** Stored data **
────

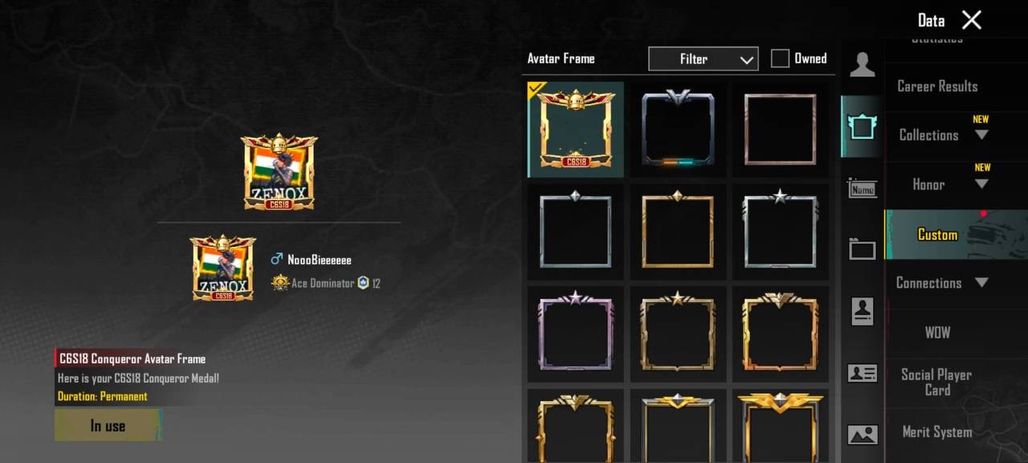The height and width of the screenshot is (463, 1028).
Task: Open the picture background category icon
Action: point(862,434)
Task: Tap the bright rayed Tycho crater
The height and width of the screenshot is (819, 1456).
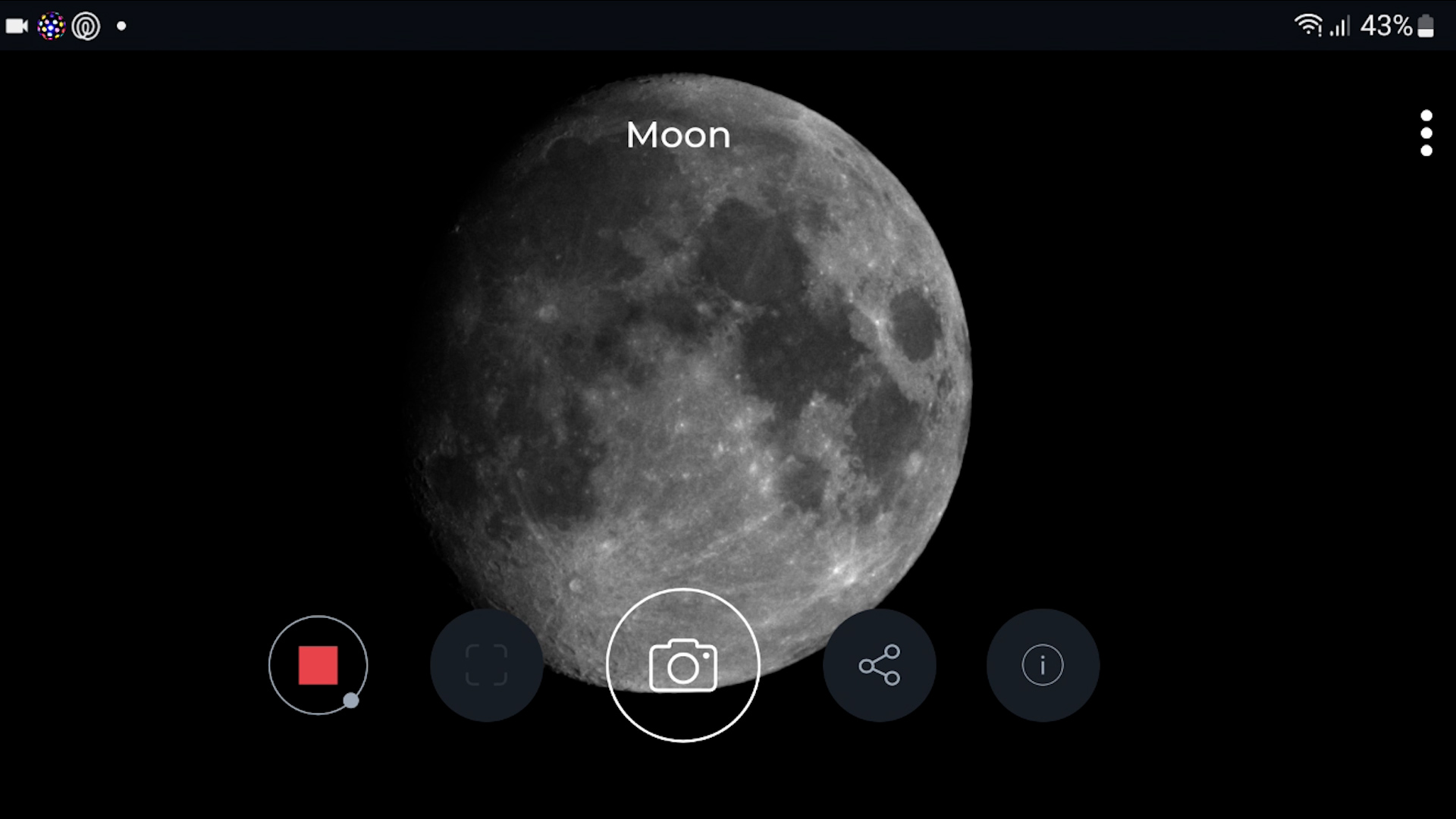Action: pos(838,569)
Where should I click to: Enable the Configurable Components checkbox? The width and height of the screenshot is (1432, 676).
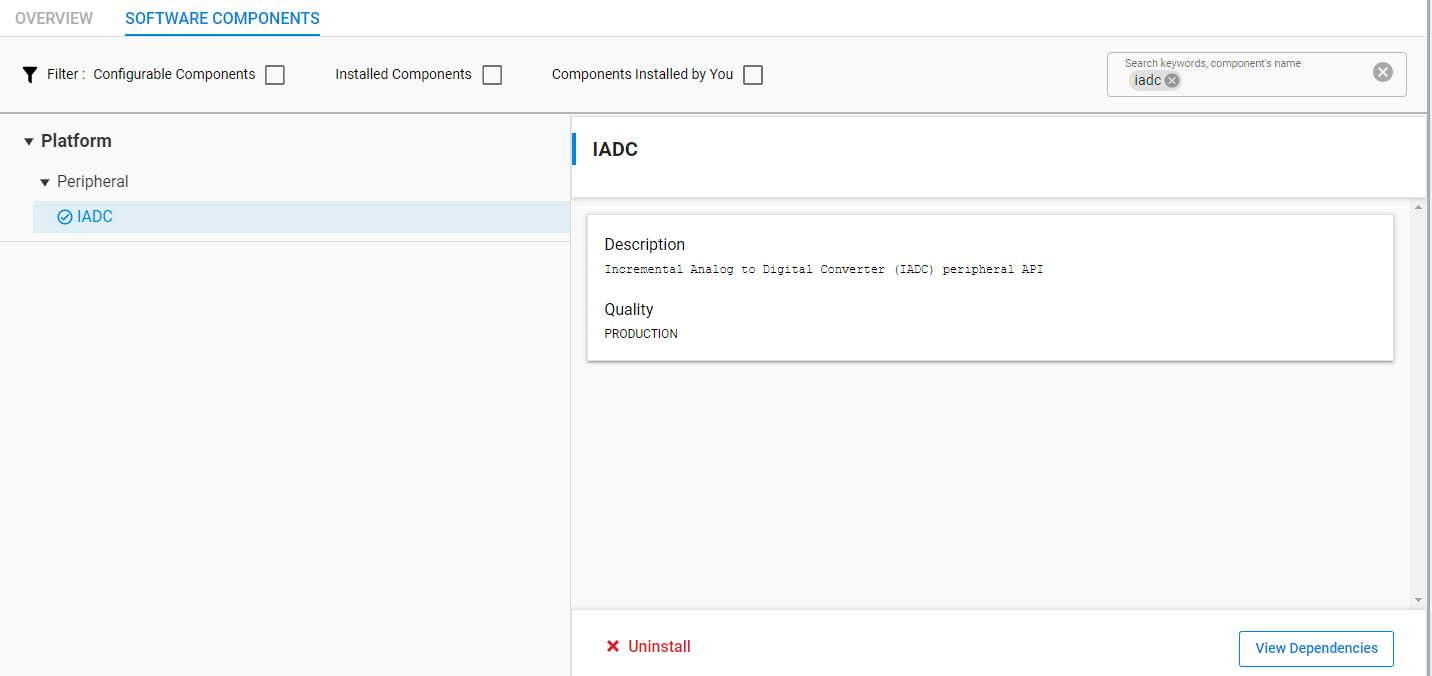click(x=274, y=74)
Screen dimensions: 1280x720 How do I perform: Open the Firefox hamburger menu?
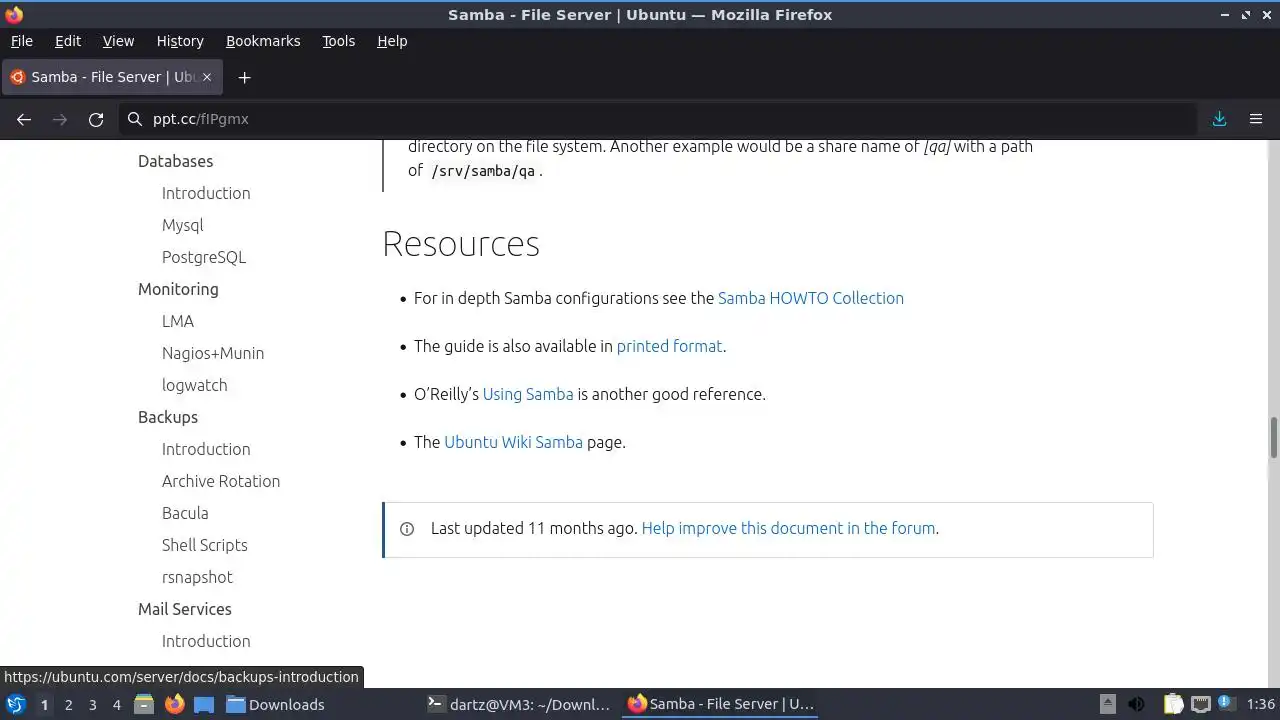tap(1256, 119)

────

Pick up at the line containing "Where should I" and copy each line exactly until the data ends, including that last line; copy no pictures.

Where should I click to: Enable the Configurable Components checkbox? The width and height of the screenshot is (1432, 676).
click(x=274, y=74)
Screen dimensions: 1280x720 How do I perform: Open the Firefox hamburger menu?
tap(1256, 119)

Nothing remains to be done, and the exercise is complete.